Adults are 60% water by weight on average. A hydration loss of 2% can result in poor performance. This is when thirst kicks in so it’s important to drink before you experience thirst.

            Before Exercise:

                        2 hours before: drink 12-24 oz of fluid

                        15 minutes before: drink another 8 oz fluid

            During Exercise:

Drink 8-10 oz of cold water or sports drink every 15 minutes during exercise to delay fatigue.

            After Exercise:

                        Drink 20-24 oz of water or sports drink for every one pound of sweat loss.


            Water is suitable for most recreational activities of short duration (less than 60 minutes)

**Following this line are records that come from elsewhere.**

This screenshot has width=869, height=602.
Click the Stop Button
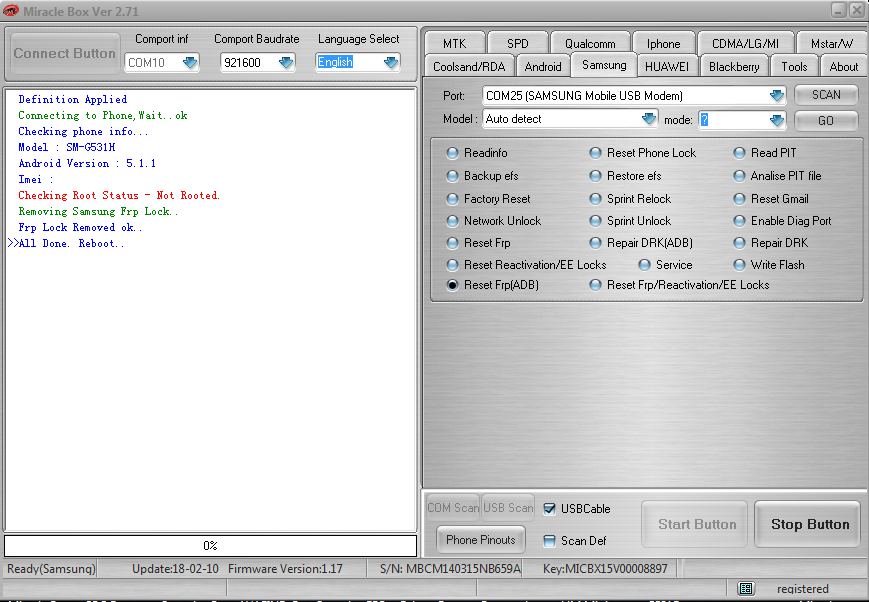point(806,523)
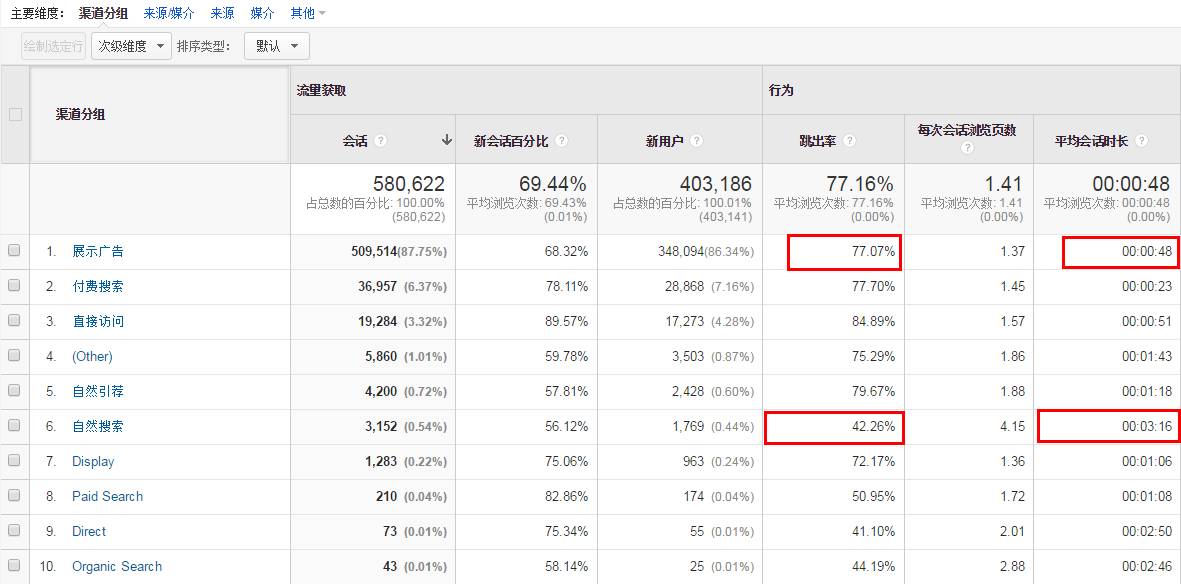Open the 默认 sort type dropdown
The width and height of the screenshot is (1181, 584).
277,47
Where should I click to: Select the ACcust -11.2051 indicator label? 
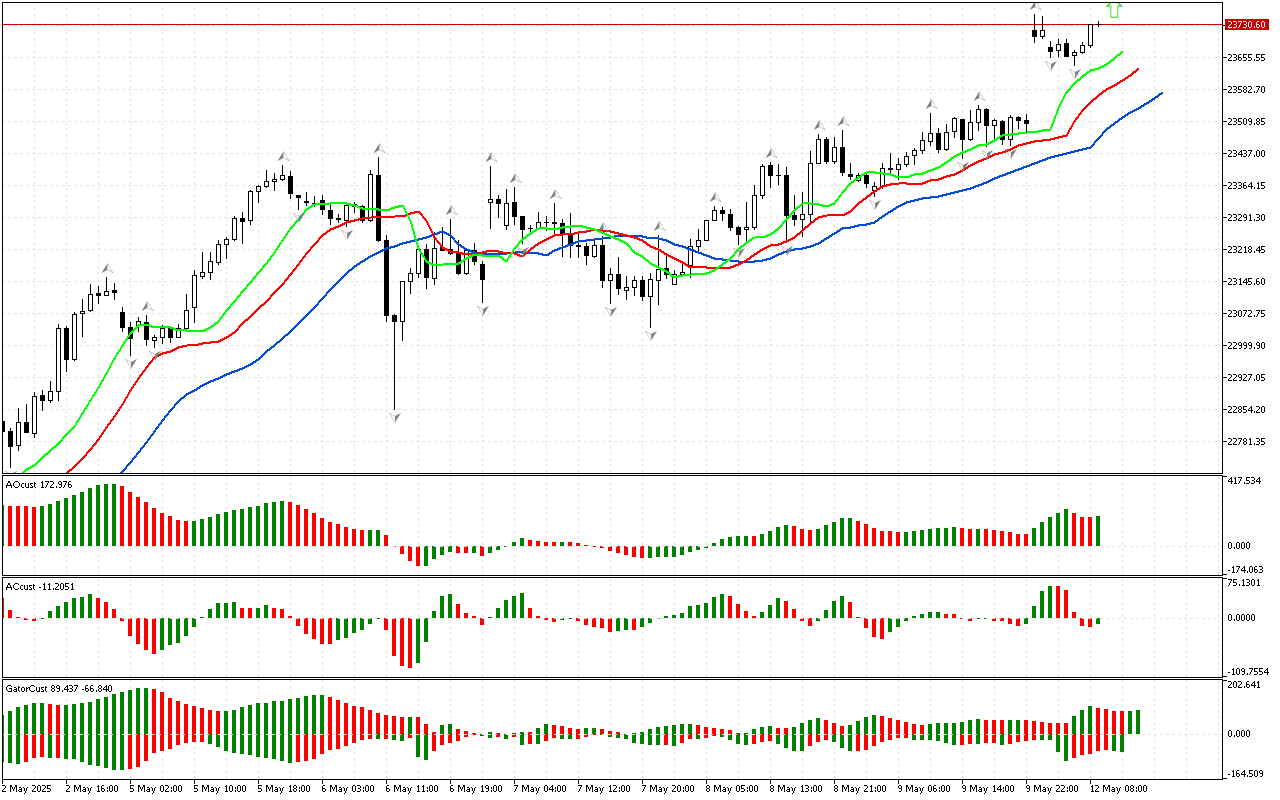[41, 586]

            Sports Drinks will replace what is lost during activity:

                        Cool and non-carbonated

                        Sodium: provides the drive to drink and maintains sodium balance

Carbohydrate: replace glycogen in muscles and therefore muscle recovery, maintain blood sugar levels, fuel metabolic pathways. Although, high carbohydrate content will cause GI distress, sports drinks are diluted and may have several sources to facilitate absorption. Note: low carbohydrate sports drinks aren’t recovery drinks because they lack the very thing that helps the body recover (carbohydrate), they are an oxymoron.

Nutrition for the Athlete – Iron


Ferritin is the protein in the body that stores and transports iron. It reflects our iron stores.


Protein in the body’s red blood cell that transports oxygen.


Iron is an essential mineral needed for hemoglobin. We get iron from food. Iron in food comes in two forms:

            Heme Iron is very readily absorbed (up to 15%) by the human body

                        Where does it come from? Meat, Fish, and Poultry

            Non-Heme Iron is less readily absorbed (3-8%) by the human body

                        Where does it come from? Eggs, Vegetables, Grains, and some Fruits

Symptoms of Low Iron

  • Fatigue
  • Poor Concentration
  • Difficulty maintaining body temperature
  • Poor immunity with frequent bruising or infections
  • Pale skin color
  • Work hard in athletics but performance is lower than expected

Possible Causes of Low Iron Status in Athletes

  • Increased iron excretion through sweating
  • Low dietary intake or meal skipping
  • Iron loss through menses
  • Vegetarian diet without supplementation
  • Too much fiber in the diet (interferes with iron absorption)
  • Drinking tea or coffee at meals (can decrease iron absorption by 50%)

Ways to Improve

  • Include heme iron at every meal if possible
  • Increase dietary intake of iron sources
  • Include vitamin C at every meal (increases absorption of both heme and non-heme iron)
  • Avoid drinking tea or coffee with meals (decreases iron absorption by 50%)

How Much Iron Do You Need?

  • Women need 18 mg per day
  • Vegetarian women endurance athletes need 33 mg per day (because non heme iron sources are poorly absorbed).